Republican House and Senate leaders have been energized by the election of a president likely to accept a proposal to repeal Obamacare. As a result, they’re preparing to dismantle the Affordable Care Act (ACA) within the first 100 days of Donald Trump’s first term.
Reports coming out of Capitol Hill indicate that the repeal measures GOP congressional leaders are planning to introduce would most likely be modeled after a 2015 repeal bill that was vetoed by President Obama. In addition, Senate leaders are thinking of using a process called reconciliation, which would allow budget bills to pass with a simple majority vote and bypass any filibuster attempts from Democrats.
Republicans are looking to pass repeal measures as Trump transitions into office, but delay the effective date of the repeal for two to three years.

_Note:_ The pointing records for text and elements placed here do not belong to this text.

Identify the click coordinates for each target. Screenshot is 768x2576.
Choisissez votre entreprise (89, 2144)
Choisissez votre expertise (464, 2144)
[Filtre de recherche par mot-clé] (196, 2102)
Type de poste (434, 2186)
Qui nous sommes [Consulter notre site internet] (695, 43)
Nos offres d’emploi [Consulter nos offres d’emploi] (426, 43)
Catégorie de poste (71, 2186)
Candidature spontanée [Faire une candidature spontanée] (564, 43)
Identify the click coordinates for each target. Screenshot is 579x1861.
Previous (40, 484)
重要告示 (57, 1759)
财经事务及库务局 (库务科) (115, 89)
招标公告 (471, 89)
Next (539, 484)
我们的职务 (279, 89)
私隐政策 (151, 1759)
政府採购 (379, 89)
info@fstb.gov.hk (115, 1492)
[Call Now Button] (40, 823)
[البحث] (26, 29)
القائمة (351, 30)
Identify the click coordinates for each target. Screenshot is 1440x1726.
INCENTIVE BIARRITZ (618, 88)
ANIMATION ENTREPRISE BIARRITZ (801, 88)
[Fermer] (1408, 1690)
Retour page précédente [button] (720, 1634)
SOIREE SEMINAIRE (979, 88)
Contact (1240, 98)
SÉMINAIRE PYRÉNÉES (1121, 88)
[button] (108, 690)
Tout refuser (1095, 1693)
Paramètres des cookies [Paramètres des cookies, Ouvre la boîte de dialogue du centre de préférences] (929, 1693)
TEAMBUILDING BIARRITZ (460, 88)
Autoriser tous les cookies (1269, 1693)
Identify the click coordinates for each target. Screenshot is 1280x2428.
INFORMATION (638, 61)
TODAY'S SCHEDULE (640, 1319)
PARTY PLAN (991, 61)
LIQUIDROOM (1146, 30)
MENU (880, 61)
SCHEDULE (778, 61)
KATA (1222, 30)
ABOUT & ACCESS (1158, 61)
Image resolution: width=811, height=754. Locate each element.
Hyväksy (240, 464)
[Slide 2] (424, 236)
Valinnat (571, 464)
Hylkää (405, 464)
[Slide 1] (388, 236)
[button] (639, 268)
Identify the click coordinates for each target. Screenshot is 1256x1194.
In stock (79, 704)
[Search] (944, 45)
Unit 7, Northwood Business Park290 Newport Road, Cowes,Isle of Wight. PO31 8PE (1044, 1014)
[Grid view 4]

GOP leaders are hoping the delay of the full rollback of Obamacare would sway enough Democrats to vote for the repeal and avoid a protracted legislative process.
The delay would also buy Republican lawmakers time to come up with a plan to replace the ACA so some 20 million Americans who purchased insurance on Obamacare’s exchanges don’t lose their health insurance seemingly overnight — while still fulfilling the promises of the Trump campaign to take down the existing law.
Republicans have released few details on what exactly their replacement plan may look like, but Trump said he wants it to save some of the more popular parts of the ACA — like guaranteed coverage for individuals with pre-existing conditions and the ability for children to stay on their parents’ insurance policies until they are 26 years of age.
What does this mean for employers?
Employers, meanwhile, are left wondering: What do — and what can — we do with our company sponsored plans now?
The answer: Stay the course. Even if a repeal bill is passed the second Trump takes office, it’s unlikely to change anything in the near future.
For at least a little while, it looks like larger companies (those with 50+ employees) will still be subject to the employer mandate/shared-responsibility non-compliance penalties if they drop coverage — or even drop benefits limits significantly — for full-time equivalent employees (those working 30+ hours per week on average). The GOP hasn’t released any specific timelines.
That means large employers still have to work on complying with the ACA’s reporting requirements, for at least the 2016 plan year (for which reporting will be due in 2017).
Obamacare compliance should still be at the forefront of every employers’ actions, as it’s unlikely the feds will waive non-compliance penalties just because companies are banking on a future repeal.